When I first moved to New York, I’d thought that concrete was safe. Way safer than open sky and cornfields. I’d thought that Ella’s note only applied to Amble. But the wolves had found me here anyway: in paintings draped in Aunt Sharon’s gallery, stretched across book covers and T-shirts in tiny shops in SoHo, in my dreams. I couldn’t get rid of the scratchy feeling in my stomach that told me they remembered me, that they hadn’t forgotten. That Ella’s almost-death was because I’d laughed at them and poked at them and told Rae they weren’t real. They would let me forget about them for a little while—a week, maybe two—and then they’d send me the whisper of a shadow or the scream of a nightmare. They were watching me, warning me all the way from Amble, telling me to never come back or they’d take care of me.
My shrink called this a “phobia.”
He said I had an irrational fear of something that couldn’t exist. He’d pretty much spent the past two years trying to convince me that wolves who liked cherry-flavored things and periwinkle cloth didn’t exist. He occasionally still pulled out the wolf migration maps and dog-eared National Geographics to use as “proof” whenever my words skirted around what I’d seen in the city. I’d gotten used to smiling and agreeing that I’m crazy.
But I’m not.
Ella’s note was proof of that.
A car horn blasted in my ear and I jumped to the other end of the crosswalk just before I got soaked by the drainage water pooling near the curb. I shook my head and cleared the fog. I was ten feet from the steps to the subway, and I’d managed to cross a busy street without even flinching.

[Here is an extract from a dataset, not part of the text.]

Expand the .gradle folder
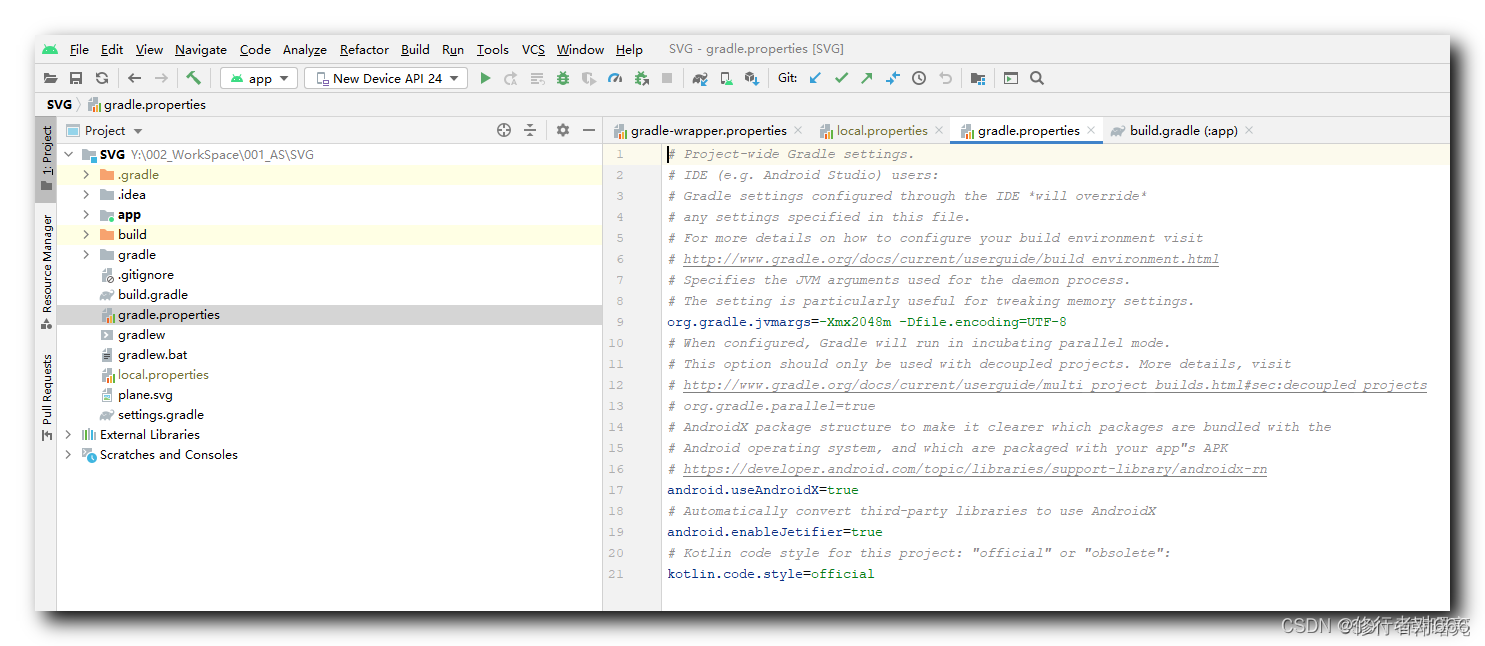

And I still had the thirteen-minute ride home to think about Ella.
All I thought about on the ride was that Ella was a lot of things, but she wasn’t a liar.
At least she wasn’t a liar back then. I didn’t know what she was now.
The subway hissed to a stop and suddenly everything snapped back to normal. The buildings weren’t hunched over and the Christmas lights in the windows didn’t flicker. It was like there’d been a storm that had bent the city to its will, and then it disappeared so that the traffic lights and the skyscrapers could heal. The storm left from behind my eyes, too, and everything inside was clear again.
I watched my boots as they clicked on the sidewalk. These heels were dangerous, and definitely needed supervision to avoid an awkward collision with the pavement. The grooves blurred as they swept under me, and I could tell by the broken, uneven panels that I was just a few feet from home.
I was about to step over a jagged crack down the middle of a slab of sidewalk when something dark and smeared caught my eye.
I stopped and stared at it for a long time before my brain registered what I was looking at.
A paw print.
A really big, bloody paw print staining the cement.
My hand shook as I reached down to touch the sidewalk. I brushed my finger over the print. A dash of red colored my skin.
I stood up and quickly glanced around, hoping that somebody, anybody, was around. But as if by magic, the street was empty. The first time I’d ever seen a deserted street in New York. While I’d almost come to expect threatening howls and stalking shadows over the past two years, this was something else entirely.
There was nothing left to do but run.
I held my arms in front of me for balance as my heels echoed frantically around the empty street. I watched them fly under me on every other sidewalk panel: more paw prints.
I hadn’t prayed since the last night I’d sat by Ella’s bedside at the hospital, before I had to leave. But as the paw prints burned a trail in front of me, I said this prayer:
Dear God,
If you still listen to me, I need you to make these paw prints go to the building across the street, or do a U-turn and head back toward the subway, or, better yet, disappear.
I stopped in front of my apartment building, closed my eyes, and held my breath for as long as I could.
I opened my eyes.
And a trail of prints, still slick with blood, crawled into the cracked front door of my apartment building.